PROVIDED PASSAGE:
····················

[asia-apec 504] Summary of the Panel Discussion (part 2 of 2)

Roberto Verzola rverzola at phil.gn.apc.org
Wed Jul 1 06:52:38 JST 1998


Second Part of the Summary of the Panel Discussion

ICT and the Trade Unions
   35.  Panellists identified several challenges faced by unions moving
into the information age.  First, unions are called upon to develop
appropriate policies and positions with regard to the introduction of
ICT and the new patterns of work and work organization it brings in its
wake.  They constantly confront the security/flexibility debate, both in
terms of labour law and collective bargaining, and feel that the way
forward lies in information, consultation and negotiation so that
changes are brought about by agreement and workers' concerns are
addressed in tandem with enterprises' survival strategies.  ICT itself
offers an effective means of making enterprises, and their strategies,
more transparent.  Competition and the consequent interest in
ICT-enabled productivity and efficiency, has led them to work with
management on improving performance in return for an equitable share of
the rewards.  They have had to become more sophisticated at analysing
employer performance, but find their task facilitated by ICT which makes
information more readily available.  The introduction and use of ICT has
itself become a subject for dialogue and collective agreement.  COSATU,
for example, has demanded that all issues concerning information
technology be negotiated with the unions before decisions are taken. 
Other unions are supporting collective agreements with norms and
guidelines, the FIET guidelines on telework being a case in point.  It
was suggested that without joint agreement between business and labour
on the full range of measures, policies and practices concerning the
implementation of ICT it risked becoming a management weapon against
labour.
   36.  A second challenge is that of ensuring that union perspectives
are integrated into the gamut of broader ICT issues.  For example,
COSATU has called for unions to be involved in the  national innovation
system: i.e. in South Africa's R&D foresight programme, and in all
policy issues relating to ICT and to technology more broadly.
   37.  A third challenge is the necessity of organizing a labour market
with a changing profile.  This task is not facilitated by the fact that,
with membership dispersed into hundreds of small, often independent,
enterprises, bargaining units are becoming smaller, increasing the cost
of servicing members and of recruitment.  Unions are responding by
adapting model agreements to particular circumstances and offering
individualized services, especially for grievances, training, and
discount financial services.
   38.  The greatest challenge is perhaps the use of ICT by unions as
part of their own strategy to adapt and improve their services to their
members 'as they themselves face changes which have the potential to
improve the conditions of work and life but which could also marginalize
those unable to keep up with the pace of the revolution'.

····················

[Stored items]
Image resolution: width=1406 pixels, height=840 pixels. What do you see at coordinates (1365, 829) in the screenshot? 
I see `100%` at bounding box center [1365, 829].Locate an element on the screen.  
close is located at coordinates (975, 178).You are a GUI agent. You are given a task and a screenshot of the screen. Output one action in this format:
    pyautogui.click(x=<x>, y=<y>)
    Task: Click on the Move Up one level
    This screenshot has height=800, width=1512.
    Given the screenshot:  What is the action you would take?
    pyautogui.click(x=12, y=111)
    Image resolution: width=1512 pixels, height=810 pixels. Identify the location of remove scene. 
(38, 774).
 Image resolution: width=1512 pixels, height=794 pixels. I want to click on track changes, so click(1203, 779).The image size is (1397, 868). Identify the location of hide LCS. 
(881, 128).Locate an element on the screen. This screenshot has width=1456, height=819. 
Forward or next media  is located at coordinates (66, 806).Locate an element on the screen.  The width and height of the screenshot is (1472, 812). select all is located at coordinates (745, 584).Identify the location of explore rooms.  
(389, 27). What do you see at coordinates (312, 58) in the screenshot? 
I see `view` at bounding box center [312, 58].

····················

REQUIRED ACTIONS:
1. Answer these questions from the text on ICT and the trade unions:
(a) What has COSATU demanded about issues concerning information technology?
(b) What is the third challenge the text names for unions?
(c) Which individualized services are unions offering, according to the text?
2. Pick up the text on ICT and the trade unions after its final sentence and continue it in the same style.

ANSWERS GIVEN:
1.
(a) That all issues concerning information technology be negotiated with the unions before decisions are taken.
(b) The necessity of organizing a labour market with a changing profile.
(c) Services especially for grievances, training, and discount financial services.

2.
ICT as a Tool for Development
   39.  The principle of sustainable development should underlie the use
of ICT to promote economic growth and social equity in developing
countries. The growing trend in the international relocation of work,
and especially of information processing, offered new opportunities for
developing countries.  However, for ICT-facilitated growth to be
sustainable, developing countries must themselves take the initiative to
create particular market niches which made best use of their comparative
advantages.  The lack of capital, the requisite skills, and  basic
infrastructure hampers developing countries in making the fullest use of
ICT's potential as a tool for development, and its potential for
employment creation could not be fully realized without appropriate
policy interventions from governments, educational institutions and
corporations.
   40.  While  ICT offers substantial opportunities for informal sector
activities and significant livelihood options, these are not adequately
reflected in current approaches to jobs and work, or in their
institutional underpinnings.  The latter included job classification
systems, wage structures, career paths, industrial relations systems and
social security.  It was suggested that ICT offered an unique
opportunity to reconsider the future of work and to design the best
approach to it.
   41.  Through its impact on the way work is organized and distributed
ICT affects the lives of most people, because they are either included
in, or excluded from, the emerging information society.  We were
reminded that enormous numbers of workers, especially in the developing
countries were untouched by ICT and were, consequently, severely
neglected in policy-making at national and international levels.  Better
ways had to be found to understand and describe their livelihood
systems, how technology impacted on them, and how public policy could
more intelligently help them.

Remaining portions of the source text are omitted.